A function $u$ is called semiconvex if $u=v+w$ for some $v\in C^{1,1}(\Omega)$ and convex function $w$ (it's equivalent saying that $u$ is semiconvex if exists a $\lambda$ such that the function $z(x)=u(x)+\dfrac{|x|^2}{2\lambda}$ is convex).

Consider the elliptic operator of the form $$Lu=a^{ij}D_{ij}u+b^iD_iu$$ and let $L$ be uniformly elliptic.

I want to show the following statement:

Theorem(Aleksandrov maximum principle): Let $u$ be semiconvex in $\Omega$ and suppose $Lu+f\geq0$ almost everywhere in $\Omega$ for some $f\in L^{n}(\Omega)$. We then have the following estimates: $$ \sup_{\Omega}u \leq \sup_{\partial\Omega}u+ C ||f||_{L^n(\Gamma^+)}$$

where $\Gamma^+$ is upper contact set of $u$ ( a sub domain of $\Omega$ where the Hessian of $u$ is negative define).

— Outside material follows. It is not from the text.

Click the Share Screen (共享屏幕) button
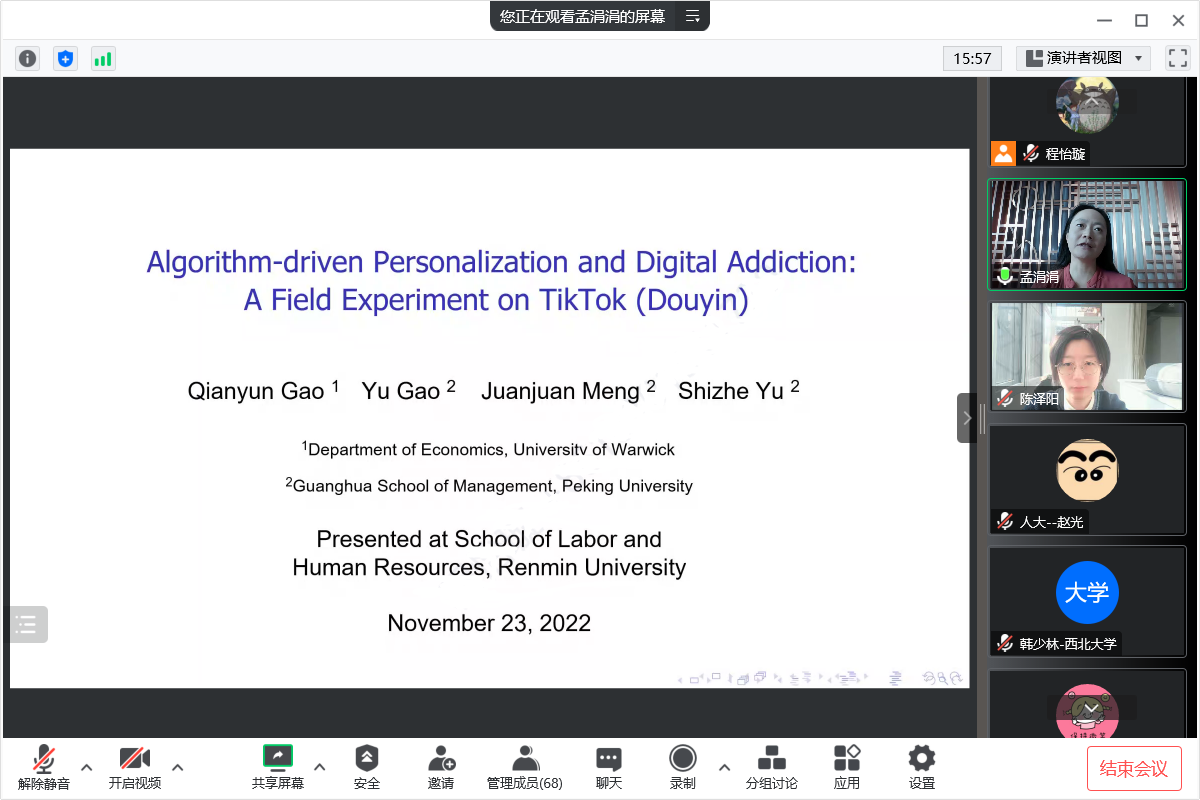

I know this result for subsolution $u\in W^{2,n}(\Omega)$, an extension through molltification of the case $u\in C^2(\Omega)$. So I thought that I can deduced the validity of my Aleksandrov maximum principle from its validity for classical subsolution, by mollification or something like this.

Can somebody please help me?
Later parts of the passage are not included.